Putting together a plan

What it has is Isa Blanford.

Blanford, of Dade City, works for the Pasco County Housing Authority at Cypress Villas in Lacoochee.

Since the death of Lt. Harrison, Blanford has organized business and political leaders as well as Lacoochee residents. The group has met several times, breaking down goals for Lacoochee in three categories: crime, children and commerce.

There's talk of job fairs, health fairs, vocational training and a recreation complex.

O'Neal, 27 and a field supervisor with Healthy Families, who owns one of those county-subsidized homes on Patti Lane, said the effort must be collective. Times changed while she was away at college, she said. Neighbors used to look out for one another, scolding wayward children. No more. Girls are pregnant at younger ages. Still, success stories, like hers, exist but aren't publicized often enough, she said.

Residents say that ministers, usually a strong presence in black communities, should take more of a leadership role in improving Lacoochee, even though many hold other jobs and live in Dade City.

Another problem, though, says 29-year-old Ebony Pickett of Lacoochee, is that young people have stopped going to church. Children need a strong family structure. However, the county could do more to help, she said.

"They could put a swimming pool somewhere," she said.

Blanford is hopeful for this and more. Maybe something positive will spring from Harrison's death.

"I know something has to happen," she said, "and unless someone brings all the expertise together, nothing will happen, and this tragedy will have been for naught."

Lacoochee facts from Census 2000

- While Pasco grew 23 percent in the 1990s, Lacoochee lost more than 700 people - 35 percent of its population.

- While Pasco's median household income grew 35 percent during the boom years, the median household income in Lacoochee went nowhere.

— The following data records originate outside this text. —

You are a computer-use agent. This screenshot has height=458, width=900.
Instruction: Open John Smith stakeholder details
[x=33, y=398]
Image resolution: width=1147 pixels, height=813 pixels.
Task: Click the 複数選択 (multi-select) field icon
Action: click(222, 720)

In 1999, Lacoochee's midpoint income was $16,553 - less than half the countywide figure. Lacoochee's midpoint household income figure a decade earlier, adjusted for inflation, was $16,579 - a statistically insignificant difference.

- While Pasco added more workers and dropped its unemployment rate, Lacoochee had fewer workers and had more of them out of work. The unemployment rate in Lacoochee is nearly triple the county's rate. In Lacoochee, 14 percent of residents who are part of the labor pool (i.e., not retired) are unemployed. In Pasco County, 5 percent were unemployed. A decade ago, Lacoochee, with more workers, had 10 percent unemployment, compared to 6 percent in the county.

- In Pasco, 8 percent of families live below the federal poverty level (which is $16,895 for a family of four). In Lacoochee, 46 percent live in poverty.

- Three of every four households with a child younger than 5 were poor in Lacoochee, compared with 16 percent in the county overall.